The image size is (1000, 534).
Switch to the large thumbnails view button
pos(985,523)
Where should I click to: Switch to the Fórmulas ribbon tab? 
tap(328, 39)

+ + +

**Your goal**
Only the lines from the one that holds "Switch to the large thumbnails view button" through the end of the records should appear in the answer, each restated exactly.

**Output for this exercise**
Switch to the large thumbnails view button
pos(985,523)
Where should I click to: Switch to the Fórmulas ribbon tab? 
tap(328, 39)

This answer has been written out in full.